Row 10-11 : Start and end of a wait, ‘asynch descriptor resize’ (verified by trace file).
Row 12- : Here the full scan takes off.
So…a query starts (I’ve made it unique by adding a dummy hint, so it’s parsed again) the SQL*Net roundtrip occurs, the segment header is read, then the process looks if it’s on Exadata, which it isn’t here, and starts an asynchronous full scan.
So let’s repeat this check on a database which is on Exadata! In order to do so, we need to be aware several calls are not done on exadata: pread64, io_submit and io_getevents_0_4, because we do not do local IO, but issue them over infiniband. So I breaked on kslwtbctx, kslwtectx, kcfis_tablespace_is_on_sage. This is how that looks like:
(gdb) c Continuing. Breakpoint 2, 0x000000000905cf62 in kslwtectx () Breakpoint 3, 0x0000000002230366 in kcfis_tablespace_is_on_sage ()

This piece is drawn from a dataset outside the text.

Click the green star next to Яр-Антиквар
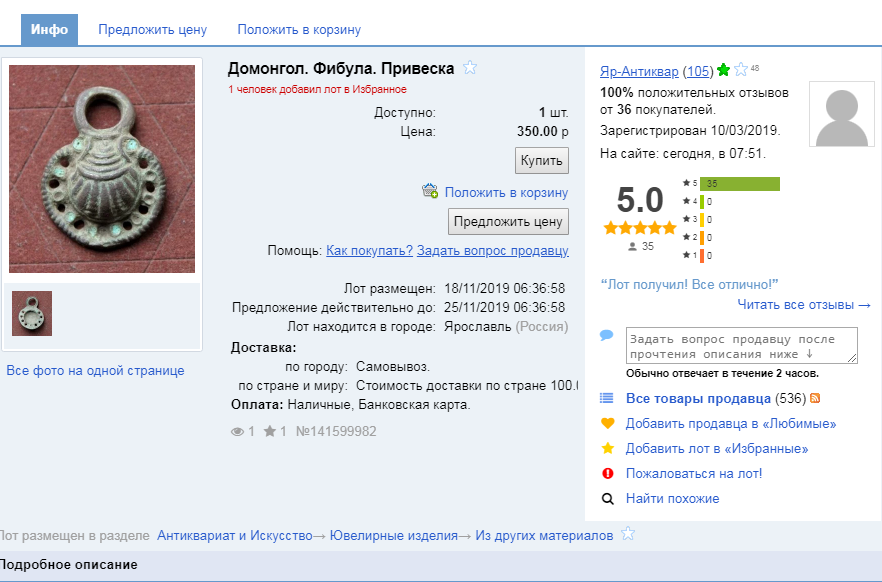 tap(723, 70)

Mmmh, this is different. The ‘SQL*Net message from client’ wait ends, and before any other wait occurs, the existence of exadata is checked. This is different from the non-exadata case. Let’s take a look at the backtrace of the break on kcfis_tablespace_is_on_sage:
(gdb) bt #0 0x0000000002230366 in kcfis_tablespace_is_on_sage () #1 0x0000000001402eb0 in qesSageEnabled () #2 0x0000000009234d20 in kkdlgstd () #3 0x0000000001a6111d in kkmfcblo () #4 0x000000000922f76d in kkmpfcbk () #5 0x000000000942e538 in qcsprfro () #6 0x000000000942de29 in qcsprfro_tree () #7 0x000000000942de6e in qcsprfro_tree () #8 0x0000000002dd80c5 in qcspafq () #9 0x0000000002dd51d9 in qcspqbDescendents () #10 0x0000000002dd91e4 in qcspqb () #11 0x0000000001a6b2be in kkmdrv () #12 0x0000000002584c76 in opiSem () #13 0x000000000258ac8b in opiDeferredSem () #14 0x000000000257dc32 in opitca () #15 0x0000000001ec3d7d in kksFullTypeCheck () #16 0x00000000092a7256 in rpiswu2 () #17 0x0000000001eca977 in kksLoadChild () #18 0x0000000009298448 in kxsGetRuntimeLock () #19 0x000000000925aa34 in kksfbc () #20 0x000000000925556e in kkspsc0 () #21 0x0000000009254e6a in kksParseCursor () #22 0x000000000933cb25 in opiosq0 () #23 0x0000000001b82a46 in kpooprx () #24 0x0000000001b80d2c in kpoal8 () #25 0x00000000091fb8b8 in opiodr () #26 0x000000000939e696 in ttcpip () #27 0x000000000180f011 in opitsk () #28 0x0000000001813c0a in opiino () #29 0x00000000091fb8b8 in opiodr () #30 0x000000000180af4c in opidrv () #31 0x0000000001e0a77b in sou2o () #32 0x0000000000a0cc05 in opimai_real () #33 0x0000000001e106ec in ssthrdmain () #34 0x0000000000a0cb71 in main ()
What is interesting to see, is line 23, backtrace layer number 21: kksParseCursor. So actually during parsing the detection of storage servers happens already, not when it actually starts a full segment scan needs to make a decision to do a smartscan or not.